- [Provided entries]
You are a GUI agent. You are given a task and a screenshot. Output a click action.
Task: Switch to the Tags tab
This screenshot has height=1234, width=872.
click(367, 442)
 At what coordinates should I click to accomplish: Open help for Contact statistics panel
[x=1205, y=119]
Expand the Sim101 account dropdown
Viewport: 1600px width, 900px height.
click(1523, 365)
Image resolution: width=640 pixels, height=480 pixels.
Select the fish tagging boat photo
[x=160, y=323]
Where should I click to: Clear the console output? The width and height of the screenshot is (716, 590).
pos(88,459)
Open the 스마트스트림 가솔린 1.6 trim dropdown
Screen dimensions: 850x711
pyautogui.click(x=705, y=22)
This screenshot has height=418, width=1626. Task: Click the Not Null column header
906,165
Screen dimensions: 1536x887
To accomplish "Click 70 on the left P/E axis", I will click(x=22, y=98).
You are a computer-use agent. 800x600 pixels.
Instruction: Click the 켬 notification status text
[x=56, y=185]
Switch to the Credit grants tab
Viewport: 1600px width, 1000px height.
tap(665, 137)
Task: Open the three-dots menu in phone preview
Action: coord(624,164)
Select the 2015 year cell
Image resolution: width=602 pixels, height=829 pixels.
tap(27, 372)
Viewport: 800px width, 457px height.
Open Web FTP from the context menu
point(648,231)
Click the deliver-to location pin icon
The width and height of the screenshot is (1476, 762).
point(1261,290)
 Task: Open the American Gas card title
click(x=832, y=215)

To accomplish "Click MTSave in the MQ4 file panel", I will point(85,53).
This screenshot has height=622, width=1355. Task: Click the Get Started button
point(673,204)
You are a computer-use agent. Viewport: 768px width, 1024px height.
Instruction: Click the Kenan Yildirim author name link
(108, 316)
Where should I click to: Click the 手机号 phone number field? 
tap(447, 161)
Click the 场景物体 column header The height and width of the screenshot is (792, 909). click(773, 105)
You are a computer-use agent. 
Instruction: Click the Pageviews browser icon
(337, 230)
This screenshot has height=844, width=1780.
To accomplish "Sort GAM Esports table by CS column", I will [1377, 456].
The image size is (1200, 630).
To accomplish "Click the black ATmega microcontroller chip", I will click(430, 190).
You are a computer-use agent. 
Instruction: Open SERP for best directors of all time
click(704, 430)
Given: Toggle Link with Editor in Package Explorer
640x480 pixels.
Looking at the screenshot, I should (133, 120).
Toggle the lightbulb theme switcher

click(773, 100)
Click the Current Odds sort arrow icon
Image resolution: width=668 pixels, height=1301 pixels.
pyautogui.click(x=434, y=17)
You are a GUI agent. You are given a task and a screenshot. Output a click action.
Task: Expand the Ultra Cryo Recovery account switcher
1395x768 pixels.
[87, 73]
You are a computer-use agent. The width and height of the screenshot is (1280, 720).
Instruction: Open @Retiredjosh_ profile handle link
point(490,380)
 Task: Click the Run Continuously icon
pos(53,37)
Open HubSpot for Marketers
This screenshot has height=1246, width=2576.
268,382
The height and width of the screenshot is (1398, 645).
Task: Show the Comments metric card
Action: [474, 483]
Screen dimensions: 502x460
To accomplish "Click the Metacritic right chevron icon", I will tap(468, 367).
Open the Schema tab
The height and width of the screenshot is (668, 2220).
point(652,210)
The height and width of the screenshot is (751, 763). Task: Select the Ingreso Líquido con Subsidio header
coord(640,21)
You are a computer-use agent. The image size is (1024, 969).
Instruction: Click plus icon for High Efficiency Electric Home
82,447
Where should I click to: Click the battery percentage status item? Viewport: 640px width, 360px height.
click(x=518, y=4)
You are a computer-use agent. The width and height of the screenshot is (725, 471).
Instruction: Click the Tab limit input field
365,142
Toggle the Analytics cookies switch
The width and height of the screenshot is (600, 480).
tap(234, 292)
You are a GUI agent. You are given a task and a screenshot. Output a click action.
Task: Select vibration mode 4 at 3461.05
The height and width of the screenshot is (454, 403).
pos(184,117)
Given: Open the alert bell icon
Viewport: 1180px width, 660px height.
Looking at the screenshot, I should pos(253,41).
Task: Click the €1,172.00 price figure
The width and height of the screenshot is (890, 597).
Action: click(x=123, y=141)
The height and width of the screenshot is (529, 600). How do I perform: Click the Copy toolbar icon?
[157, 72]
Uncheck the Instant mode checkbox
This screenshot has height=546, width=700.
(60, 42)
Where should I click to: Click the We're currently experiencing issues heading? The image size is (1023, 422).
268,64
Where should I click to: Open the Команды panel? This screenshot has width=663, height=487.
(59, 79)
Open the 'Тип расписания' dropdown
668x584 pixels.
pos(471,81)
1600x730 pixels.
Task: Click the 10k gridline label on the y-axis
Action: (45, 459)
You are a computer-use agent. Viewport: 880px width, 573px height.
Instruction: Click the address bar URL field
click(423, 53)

- [Your objective]
The lines to set down, exactly and with both ends included, run from the one containing "The height and width of the screenshot is (529, 600)." to the last line of the data above.

- [Problem solution]
The height and width of the screenshot is (529, 600). How do I perform: Click the Copy toolbar icon?
[157, 72]
Uncheck the Instant mode checkbox
This screenshot has height=546, width=700.
(60, 42)
Where should I click to: Click the We're currently experiencing issues heading? The image size is (1023, 422).
268,64
Where should I click to: Open the Команды panel? This screenshot has width=663, height=487.
(59, 79)
Open the 'Тип расписания' dropdown
668x584 pixels.
pos(471,81)
1600x730 pixels.
Task: Click the 10k gridline label on the y-axis
Action: (45, 459)
You are a computer-use agent. Viewport: 880px width, 573px height.
Instruction: Click the address bar URL field
click(423, 53)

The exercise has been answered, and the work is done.